(Dataset entries)
####################
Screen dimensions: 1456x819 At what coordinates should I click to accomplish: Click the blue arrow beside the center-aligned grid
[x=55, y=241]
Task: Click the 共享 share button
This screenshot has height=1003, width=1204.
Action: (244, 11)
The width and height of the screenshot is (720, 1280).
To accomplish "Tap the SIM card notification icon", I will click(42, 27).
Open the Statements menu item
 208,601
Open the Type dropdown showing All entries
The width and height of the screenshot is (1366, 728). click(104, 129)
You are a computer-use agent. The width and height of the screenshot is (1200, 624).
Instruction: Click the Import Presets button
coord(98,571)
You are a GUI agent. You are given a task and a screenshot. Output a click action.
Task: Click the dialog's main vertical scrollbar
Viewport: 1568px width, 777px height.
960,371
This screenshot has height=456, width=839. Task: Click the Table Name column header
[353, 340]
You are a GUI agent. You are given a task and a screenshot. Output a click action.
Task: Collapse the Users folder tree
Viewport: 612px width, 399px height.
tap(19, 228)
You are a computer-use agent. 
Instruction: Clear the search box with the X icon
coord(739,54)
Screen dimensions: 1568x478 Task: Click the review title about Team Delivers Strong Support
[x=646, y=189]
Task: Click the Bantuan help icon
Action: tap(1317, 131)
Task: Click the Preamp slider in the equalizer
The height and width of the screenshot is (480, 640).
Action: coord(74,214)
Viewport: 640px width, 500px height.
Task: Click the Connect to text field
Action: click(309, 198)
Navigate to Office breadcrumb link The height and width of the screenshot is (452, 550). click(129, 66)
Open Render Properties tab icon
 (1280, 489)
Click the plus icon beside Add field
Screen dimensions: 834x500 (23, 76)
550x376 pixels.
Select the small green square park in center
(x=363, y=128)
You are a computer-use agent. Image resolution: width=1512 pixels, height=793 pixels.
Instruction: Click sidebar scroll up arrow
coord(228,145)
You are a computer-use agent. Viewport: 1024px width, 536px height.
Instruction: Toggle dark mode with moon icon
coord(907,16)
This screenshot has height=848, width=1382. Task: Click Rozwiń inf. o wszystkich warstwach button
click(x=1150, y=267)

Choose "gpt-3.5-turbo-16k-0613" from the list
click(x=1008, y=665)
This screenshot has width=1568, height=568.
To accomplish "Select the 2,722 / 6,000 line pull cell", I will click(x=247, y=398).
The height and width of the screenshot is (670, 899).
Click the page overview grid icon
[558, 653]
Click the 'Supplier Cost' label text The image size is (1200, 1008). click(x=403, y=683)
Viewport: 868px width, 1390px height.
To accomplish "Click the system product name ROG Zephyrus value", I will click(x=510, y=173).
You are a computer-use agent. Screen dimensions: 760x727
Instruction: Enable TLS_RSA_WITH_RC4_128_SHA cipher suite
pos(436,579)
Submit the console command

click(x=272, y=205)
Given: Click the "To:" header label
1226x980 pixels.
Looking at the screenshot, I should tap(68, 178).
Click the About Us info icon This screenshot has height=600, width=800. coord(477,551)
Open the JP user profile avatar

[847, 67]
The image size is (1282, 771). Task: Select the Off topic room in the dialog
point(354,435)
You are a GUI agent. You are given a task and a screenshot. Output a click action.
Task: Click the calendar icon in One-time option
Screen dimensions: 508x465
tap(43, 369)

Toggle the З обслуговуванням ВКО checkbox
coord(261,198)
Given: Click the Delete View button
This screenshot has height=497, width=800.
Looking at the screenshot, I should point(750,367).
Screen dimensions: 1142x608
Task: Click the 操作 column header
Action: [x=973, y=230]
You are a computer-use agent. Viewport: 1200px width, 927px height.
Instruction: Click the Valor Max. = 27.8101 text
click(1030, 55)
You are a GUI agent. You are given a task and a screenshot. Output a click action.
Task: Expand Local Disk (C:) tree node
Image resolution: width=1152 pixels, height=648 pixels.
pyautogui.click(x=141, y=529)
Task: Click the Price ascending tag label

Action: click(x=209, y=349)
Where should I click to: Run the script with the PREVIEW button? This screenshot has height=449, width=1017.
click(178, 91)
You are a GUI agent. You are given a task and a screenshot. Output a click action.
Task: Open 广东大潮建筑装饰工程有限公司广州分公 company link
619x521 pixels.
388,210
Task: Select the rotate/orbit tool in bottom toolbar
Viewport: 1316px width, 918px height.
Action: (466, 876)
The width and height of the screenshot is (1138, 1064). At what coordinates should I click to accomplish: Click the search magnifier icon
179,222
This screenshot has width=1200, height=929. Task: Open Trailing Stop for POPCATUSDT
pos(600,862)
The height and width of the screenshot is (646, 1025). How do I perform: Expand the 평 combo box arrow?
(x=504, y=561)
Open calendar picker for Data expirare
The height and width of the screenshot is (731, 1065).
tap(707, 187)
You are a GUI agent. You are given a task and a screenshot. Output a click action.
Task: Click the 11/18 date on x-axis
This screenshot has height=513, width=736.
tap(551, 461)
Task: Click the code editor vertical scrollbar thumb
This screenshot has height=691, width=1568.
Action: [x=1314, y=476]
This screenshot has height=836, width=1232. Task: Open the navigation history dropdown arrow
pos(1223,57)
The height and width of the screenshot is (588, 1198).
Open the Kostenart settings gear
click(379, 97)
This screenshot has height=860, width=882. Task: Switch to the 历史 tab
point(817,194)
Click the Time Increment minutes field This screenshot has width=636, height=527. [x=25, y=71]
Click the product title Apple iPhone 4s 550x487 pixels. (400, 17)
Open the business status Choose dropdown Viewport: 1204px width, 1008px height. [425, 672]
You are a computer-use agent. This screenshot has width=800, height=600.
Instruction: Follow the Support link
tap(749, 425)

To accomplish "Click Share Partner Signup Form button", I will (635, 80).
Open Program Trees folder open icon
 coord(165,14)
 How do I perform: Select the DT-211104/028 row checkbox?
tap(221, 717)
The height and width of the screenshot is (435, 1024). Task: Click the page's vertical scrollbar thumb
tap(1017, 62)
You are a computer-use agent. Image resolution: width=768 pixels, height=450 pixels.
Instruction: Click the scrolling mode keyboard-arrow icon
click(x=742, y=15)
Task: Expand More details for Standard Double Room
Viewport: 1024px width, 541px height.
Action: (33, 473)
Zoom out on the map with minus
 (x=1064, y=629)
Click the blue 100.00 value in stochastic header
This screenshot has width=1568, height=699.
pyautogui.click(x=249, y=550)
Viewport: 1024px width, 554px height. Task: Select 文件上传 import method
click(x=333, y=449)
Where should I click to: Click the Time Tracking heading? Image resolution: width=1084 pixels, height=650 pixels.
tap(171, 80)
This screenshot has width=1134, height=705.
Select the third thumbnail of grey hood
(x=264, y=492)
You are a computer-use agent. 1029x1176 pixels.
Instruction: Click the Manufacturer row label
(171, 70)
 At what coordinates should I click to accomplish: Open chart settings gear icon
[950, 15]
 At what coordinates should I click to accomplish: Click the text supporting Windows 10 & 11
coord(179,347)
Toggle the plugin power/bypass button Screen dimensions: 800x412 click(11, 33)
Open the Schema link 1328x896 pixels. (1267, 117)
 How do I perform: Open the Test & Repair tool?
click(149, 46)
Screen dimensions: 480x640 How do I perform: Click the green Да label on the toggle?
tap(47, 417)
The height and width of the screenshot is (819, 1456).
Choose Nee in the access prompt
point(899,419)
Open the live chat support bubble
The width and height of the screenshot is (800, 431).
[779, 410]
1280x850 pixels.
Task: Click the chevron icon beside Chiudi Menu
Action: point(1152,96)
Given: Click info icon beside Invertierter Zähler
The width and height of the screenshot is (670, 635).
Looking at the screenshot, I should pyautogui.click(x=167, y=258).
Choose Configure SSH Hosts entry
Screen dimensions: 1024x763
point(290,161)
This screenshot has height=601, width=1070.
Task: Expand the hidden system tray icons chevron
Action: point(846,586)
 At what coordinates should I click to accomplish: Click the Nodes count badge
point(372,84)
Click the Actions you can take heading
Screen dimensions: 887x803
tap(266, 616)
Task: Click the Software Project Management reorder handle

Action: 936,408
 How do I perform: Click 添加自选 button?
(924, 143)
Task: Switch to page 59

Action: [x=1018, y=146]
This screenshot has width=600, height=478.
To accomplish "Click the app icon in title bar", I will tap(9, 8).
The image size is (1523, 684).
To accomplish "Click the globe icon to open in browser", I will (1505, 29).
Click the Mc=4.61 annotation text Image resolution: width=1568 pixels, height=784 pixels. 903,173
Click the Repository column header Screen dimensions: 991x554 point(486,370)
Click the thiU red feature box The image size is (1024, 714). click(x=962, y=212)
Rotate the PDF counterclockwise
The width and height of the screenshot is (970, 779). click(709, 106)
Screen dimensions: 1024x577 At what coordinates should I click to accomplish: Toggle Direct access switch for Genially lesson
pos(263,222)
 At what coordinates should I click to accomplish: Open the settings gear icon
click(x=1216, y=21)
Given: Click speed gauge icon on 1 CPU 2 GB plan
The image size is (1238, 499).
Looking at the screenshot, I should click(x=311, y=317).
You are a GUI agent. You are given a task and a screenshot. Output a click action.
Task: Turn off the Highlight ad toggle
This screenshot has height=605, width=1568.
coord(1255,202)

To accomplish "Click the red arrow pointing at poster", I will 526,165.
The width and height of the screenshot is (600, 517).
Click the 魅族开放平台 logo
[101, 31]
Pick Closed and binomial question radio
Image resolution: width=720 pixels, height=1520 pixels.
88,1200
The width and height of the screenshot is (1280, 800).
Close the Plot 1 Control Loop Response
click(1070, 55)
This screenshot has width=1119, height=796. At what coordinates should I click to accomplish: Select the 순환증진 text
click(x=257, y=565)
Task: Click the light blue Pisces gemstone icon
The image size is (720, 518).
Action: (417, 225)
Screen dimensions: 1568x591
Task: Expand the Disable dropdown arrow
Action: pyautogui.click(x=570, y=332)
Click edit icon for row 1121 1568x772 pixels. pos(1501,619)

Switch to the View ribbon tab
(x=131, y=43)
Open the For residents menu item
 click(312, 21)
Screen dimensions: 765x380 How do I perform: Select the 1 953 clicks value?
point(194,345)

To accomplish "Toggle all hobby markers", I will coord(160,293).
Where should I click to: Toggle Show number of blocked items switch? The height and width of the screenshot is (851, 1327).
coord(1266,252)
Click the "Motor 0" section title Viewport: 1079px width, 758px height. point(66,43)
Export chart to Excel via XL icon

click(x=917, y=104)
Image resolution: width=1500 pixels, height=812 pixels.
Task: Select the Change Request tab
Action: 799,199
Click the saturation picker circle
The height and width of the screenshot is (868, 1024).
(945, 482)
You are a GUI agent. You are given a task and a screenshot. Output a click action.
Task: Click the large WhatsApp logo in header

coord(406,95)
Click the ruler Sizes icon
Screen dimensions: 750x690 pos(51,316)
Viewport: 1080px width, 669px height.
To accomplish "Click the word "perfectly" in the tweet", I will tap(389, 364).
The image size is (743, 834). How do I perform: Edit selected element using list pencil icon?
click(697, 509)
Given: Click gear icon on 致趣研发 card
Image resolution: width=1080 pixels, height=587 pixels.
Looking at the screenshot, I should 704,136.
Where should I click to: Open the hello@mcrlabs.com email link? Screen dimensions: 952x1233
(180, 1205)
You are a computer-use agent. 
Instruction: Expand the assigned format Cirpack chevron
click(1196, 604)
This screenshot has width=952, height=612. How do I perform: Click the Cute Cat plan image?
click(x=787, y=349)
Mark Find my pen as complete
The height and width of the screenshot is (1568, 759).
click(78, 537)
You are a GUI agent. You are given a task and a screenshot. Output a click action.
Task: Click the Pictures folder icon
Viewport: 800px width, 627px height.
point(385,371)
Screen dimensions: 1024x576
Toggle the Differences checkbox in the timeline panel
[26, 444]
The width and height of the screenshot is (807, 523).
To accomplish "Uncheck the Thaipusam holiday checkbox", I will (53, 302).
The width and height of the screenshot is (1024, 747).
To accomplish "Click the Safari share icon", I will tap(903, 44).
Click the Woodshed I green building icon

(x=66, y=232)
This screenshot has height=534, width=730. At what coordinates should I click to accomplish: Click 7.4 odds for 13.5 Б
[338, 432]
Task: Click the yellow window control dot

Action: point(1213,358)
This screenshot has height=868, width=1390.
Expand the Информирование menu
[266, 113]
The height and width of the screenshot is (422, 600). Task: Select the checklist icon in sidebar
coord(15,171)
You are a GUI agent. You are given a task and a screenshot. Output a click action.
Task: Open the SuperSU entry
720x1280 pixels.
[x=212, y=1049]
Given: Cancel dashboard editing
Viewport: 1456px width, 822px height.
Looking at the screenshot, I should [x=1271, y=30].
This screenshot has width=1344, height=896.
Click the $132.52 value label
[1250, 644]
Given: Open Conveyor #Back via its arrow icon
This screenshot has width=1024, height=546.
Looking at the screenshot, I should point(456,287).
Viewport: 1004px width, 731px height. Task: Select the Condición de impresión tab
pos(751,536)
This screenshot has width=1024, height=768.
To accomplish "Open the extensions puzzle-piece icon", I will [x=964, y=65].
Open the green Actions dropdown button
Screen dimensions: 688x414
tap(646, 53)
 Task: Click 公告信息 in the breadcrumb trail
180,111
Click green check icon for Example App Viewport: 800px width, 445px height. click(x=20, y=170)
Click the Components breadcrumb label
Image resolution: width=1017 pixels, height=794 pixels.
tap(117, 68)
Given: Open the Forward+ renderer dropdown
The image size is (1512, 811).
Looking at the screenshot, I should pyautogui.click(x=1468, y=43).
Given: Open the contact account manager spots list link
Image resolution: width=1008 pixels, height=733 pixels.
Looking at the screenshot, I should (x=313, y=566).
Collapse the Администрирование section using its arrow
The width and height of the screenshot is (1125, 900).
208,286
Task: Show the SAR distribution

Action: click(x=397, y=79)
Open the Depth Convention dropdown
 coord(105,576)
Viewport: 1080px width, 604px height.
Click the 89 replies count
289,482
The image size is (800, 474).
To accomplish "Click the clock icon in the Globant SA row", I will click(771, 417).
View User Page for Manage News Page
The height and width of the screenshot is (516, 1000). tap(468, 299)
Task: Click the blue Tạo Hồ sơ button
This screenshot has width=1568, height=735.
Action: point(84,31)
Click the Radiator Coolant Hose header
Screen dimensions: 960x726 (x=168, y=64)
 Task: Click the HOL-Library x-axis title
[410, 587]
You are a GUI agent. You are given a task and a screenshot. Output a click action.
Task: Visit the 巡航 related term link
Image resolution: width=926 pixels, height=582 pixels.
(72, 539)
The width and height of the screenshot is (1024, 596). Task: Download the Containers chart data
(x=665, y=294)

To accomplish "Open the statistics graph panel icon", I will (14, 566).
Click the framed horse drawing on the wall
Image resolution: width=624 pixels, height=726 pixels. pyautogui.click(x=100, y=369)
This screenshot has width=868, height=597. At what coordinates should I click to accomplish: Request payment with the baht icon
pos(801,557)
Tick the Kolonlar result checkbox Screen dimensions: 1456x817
####################
Required work:
Copy from the entries above each line in which the string "entry" can be found.

Result of this exercise:
Choose Configure SSH Hosts entry
Task: Open the SuperSU entry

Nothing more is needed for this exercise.